Eligibility Criteria
- Must be a CCPC throughout the tax year.
- Carrying on active business (not investment income) in Nova Scotia.
- Taxable capital employed in Canada less than $15 million (full SBD for less than $10M, phased out between $10M and $15M).
- Associated corporations must share the $500,000 limit (see below for calculation).
Understanding the Phase-Out
If your group’s taxable capital employed in Canada is between $10 million and $15 million, the available SBD is gradually reduced to zero. For example, with $13M in taxable capital:
- Total SBD limit = $500,000 × (15,000,000 – 13,000,000) ÷ 5,000,000 = $200,000
- You can only apply the SBD rate to the first $200,000 of active business income.

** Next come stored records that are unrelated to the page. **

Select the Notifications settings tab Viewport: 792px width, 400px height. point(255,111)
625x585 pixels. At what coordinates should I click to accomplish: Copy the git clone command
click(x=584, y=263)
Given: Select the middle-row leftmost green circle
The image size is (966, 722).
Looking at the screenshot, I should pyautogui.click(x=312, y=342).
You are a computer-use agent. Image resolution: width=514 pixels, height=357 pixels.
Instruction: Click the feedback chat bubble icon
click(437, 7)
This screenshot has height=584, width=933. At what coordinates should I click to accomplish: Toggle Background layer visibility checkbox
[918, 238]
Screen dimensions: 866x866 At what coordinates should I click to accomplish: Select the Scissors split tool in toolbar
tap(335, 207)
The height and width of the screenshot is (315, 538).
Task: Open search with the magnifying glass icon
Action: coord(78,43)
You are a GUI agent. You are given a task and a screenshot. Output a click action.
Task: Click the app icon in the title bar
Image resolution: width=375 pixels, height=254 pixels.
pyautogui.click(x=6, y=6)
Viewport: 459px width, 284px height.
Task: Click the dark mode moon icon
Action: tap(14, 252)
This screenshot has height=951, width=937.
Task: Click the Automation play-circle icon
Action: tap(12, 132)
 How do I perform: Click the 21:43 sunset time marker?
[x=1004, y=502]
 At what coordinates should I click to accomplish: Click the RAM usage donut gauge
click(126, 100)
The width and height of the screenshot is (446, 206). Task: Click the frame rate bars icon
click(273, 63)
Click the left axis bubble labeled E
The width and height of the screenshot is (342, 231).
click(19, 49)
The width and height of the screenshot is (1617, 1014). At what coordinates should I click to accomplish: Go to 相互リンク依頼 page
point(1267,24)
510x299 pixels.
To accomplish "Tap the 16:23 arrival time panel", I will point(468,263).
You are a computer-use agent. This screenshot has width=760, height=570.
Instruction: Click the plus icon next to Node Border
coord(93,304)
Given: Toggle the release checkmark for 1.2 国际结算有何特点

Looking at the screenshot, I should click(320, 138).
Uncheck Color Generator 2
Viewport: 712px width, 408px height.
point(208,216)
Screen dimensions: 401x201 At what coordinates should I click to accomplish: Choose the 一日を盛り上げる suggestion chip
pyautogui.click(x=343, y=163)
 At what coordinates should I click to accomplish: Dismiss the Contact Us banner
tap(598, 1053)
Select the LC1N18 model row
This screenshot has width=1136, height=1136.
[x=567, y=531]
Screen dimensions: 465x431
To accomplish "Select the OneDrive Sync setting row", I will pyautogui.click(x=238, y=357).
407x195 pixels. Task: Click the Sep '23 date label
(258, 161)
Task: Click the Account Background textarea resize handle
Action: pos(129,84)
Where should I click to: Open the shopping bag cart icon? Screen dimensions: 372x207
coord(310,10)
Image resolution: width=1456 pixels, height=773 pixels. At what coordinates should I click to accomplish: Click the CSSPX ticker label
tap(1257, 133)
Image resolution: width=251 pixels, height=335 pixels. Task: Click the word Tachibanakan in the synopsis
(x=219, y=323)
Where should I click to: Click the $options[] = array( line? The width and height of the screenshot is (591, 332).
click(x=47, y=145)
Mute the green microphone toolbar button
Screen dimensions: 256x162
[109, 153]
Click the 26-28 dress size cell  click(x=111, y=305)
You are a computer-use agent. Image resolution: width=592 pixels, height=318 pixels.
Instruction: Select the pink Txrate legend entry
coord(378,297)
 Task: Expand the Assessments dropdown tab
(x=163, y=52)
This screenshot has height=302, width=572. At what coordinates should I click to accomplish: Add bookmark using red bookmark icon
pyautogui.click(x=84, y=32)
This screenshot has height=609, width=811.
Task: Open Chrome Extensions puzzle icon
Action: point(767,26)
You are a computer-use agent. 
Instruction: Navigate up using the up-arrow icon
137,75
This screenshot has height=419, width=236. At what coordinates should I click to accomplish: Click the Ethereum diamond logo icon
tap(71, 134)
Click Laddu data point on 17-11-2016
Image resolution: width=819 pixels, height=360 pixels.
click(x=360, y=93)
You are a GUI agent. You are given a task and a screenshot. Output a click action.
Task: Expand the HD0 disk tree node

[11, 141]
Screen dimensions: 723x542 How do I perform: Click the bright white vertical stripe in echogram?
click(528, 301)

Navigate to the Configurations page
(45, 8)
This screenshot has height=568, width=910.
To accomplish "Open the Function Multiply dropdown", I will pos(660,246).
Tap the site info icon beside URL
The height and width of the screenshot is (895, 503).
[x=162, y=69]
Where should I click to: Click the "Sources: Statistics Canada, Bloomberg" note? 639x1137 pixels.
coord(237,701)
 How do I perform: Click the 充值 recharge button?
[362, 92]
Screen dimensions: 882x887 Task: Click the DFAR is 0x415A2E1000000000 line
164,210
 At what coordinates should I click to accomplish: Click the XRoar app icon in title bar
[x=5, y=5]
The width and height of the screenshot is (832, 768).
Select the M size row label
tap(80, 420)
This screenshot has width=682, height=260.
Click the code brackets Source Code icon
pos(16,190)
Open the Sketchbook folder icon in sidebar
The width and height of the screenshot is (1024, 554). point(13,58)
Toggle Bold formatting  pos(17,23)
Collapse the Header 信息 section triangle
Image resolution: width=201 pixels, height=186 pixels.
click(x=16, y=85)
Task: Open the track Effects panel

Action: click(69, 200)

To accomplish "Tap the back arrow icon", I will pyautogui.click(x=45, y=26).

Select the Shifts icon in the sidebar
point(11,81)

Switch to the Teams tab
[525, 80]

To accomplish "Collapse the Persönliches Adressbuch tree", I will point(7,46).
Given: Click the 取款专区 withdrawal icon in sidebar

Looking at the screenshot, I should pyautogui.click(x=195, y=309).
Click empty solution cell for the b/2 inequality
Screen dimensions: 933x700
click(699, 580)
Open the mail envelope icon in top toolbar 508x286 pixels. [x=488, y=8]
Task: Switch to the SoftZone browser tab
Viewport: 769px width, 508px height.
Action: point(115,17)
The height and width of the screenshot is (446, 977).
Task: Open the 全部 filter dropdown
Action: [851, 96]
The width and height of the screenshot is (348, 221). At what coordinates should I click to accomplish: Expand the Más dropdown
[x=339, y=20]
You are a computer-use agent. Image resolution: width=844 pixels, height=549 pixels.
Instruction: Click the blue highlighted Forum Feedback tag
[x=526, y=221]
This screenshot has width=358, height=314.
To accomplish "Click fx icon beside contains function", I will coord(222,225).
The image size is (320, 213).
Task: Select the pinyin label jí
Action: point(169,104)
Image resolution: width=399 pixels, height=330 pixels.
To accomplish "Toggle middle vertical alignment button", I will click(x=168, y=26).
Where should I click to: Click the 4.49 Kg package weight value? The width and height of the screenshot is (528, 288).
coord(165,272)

Step-by-Step: How to Claim the Nova Scotia SBD
- Determine Active Business Income: Calculate your active business income (ABI) for the tax year, excluding investment, specified investment business, and personal services business income.
Tip: Retain working papers for ABI calculation for audit purposes. - Allocate SBD Limit if Associated: If you have associated corporations, allocate the $500,000 SBD limit among them. File an agreement with your return.
Example: 3 companies, $500,000 split as $250,000/$150,000/$100,000. - Complete Tax Schedules: On your T2 corporate return, complete Nova Scotia Schedules NS428 (tax calculation) and NS479 (tax credits). Indicate your SBD claim, taxable capital, and income allocation.
- Multi-Province Apportionment: If you operate in more than one province, apportion your business income and SBD limit based on revenue, payroll, or asset location as required by CRA/NS rules.
- Documentation: Maintain records for income, taxable capital, SBD allocation agreements, and business activity in Nova Scotia. CRA and NS auditors can request these up to 7 years after filing.
Practical Scenarios & Calculation Tips
- Single NS CCPC earning $300,000 ABI: Pays 2.5% on all $300,000, saving over $34,500 compared to full rate. No allocation or phase-out needed.
- Associated NS CCPCs (A and B): A earns $400,000, B earns $250,000. They agree to allocate $300K to A, $200K to B. Income above limit is taxed at 14%. Must file allocation agreement and split on NS428.
- Multi-Province Business: A CCPC with $700,000 ABI, 60% in NS, 40% in NB. SBD limit in NS: $500,000 × 60% = $300,000. Balance of ABI in NS is taxed at the full provincial rate.
- Taxable Capital $12M: SBD limit = $500,000 × (15,000,000 – 12,000,000) ÷ 5,000,000 = $300,000. Only $300,000 eligible for SBD rate.